Oireachtas Joint and Select Committees
Tuesday, 20 June 2017
Joint Oireachtas Committee on Agriculture, Food and the Marine
Sea-Fisheries (Amendment) Bill 2017 and Fish Quotas: Discussion
On that basis, I would not have supported the old agreement and I certainly would not support putting something similar in place.
There was no consultation on this issue at all. It is a new Bill. It is very wide-ranging. Owned and operated in Northern Ireland means that anyone in the EU with a vessel or number of vessels, a conglomerate, could technically set up a company in Northern Ireland and have full access to our six-mile limit. One must remember that our own pelagic vessels are excluded, they have to stay out at 12 miles. There are vessels in the north west, for example, that fish under the cod recovery system. They have a track record between 2005 and 2008, and only they can fish when they leave the pier at Greencastle, for example. This Bill, as currently drafted, would allow vessels from Northern Ireland that do not have that track record to fish in the Irish Sea and in area 6A, putting most of our fleet at a disadvantage. We are talking about Brexit here. Brexit is under way. We need access to UK waters, at least 40% of our quota is fished there. That is a lot of our quota. We cannot start giving away our poker chips in advance, we need something to negotiate with. That is an important area of water. There are some vessels from Northern Ireland that want to fish prawns in Dundalk Bay, for example. They will want that. I do not mind if Ireland gives it to them two years out from now, with consultation and with proper strategic thinking around why we are doing it. We need to get something for this. We are either talking about stakeholders and the national interest or about political interest. I am only interested in the former.

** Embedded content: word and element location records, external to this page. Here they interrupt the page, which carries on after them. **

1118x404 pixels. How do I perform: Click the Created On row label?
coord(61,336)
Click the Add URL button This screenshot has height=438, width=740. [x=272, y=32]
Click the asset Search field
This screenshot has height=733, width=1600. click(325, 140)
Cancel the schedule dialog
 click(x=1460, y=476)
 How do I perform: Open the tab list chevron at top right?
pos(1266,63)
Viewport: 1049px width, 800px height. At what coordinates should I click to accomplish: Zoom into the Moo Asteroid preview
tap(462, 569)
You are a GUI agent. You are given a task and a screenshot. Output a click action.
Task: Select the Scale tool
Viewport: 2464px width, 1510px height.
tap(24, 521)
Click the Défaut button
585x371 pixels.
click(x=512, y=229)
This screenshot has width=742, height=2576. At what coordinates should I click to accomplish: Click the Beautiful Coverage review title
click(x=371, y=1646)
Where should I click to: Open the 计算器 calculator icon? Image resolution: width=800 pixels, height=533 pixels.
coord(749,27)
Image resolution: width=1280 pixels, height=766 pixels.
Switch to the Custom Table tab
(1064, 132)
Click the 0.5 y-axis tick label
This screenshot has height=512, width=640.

Senator Mac Lochlainn's was a loaded question and a difficult one. This meeting is publicly broadcast. Going back a couple of years, we had a penalty points system for fishing vessels as part of EU legislation, a control regulation. Technically it was something similar to the penalty points system for driving offences. It was very pernicious in that one was awarded the points before going to court. The way the legislation was drafted, one still retained the points even if one was exonerated by one's peers in court. That was bad enough but after the structural instrument was struck down and they came up with another structural instrument which was more or less the same thing again. They did not learn from what happened the first time. As an industry, myself and my colleagues were psychologically very deflated that our own State would impose such legislation on us. They had to have a penalty points system and I would accept that if it was after one had been tried and convicted. Penalty points are coming back on the agenda. I have heard whispers that there will be a political engagement process. What is happening around this Bill has probably run a flag up a pole in this regard and the Department and maybe a Minister or two are thinking that they need to engage. I would not go so far as to say that everything is deliberate but there has been a lack of engagement with us. It might be a recommendation from this committee that when a Bill is being drafted, while the Attorney General is involved as is the Department and they have a drafting committee, it would be an idea if at least somebody from the industry with expertise could go on to that committee to say when things do not make sense or will not work. There are probably a lot more experts on the outside that have to deal with the issues than there are on the inside creating them for us.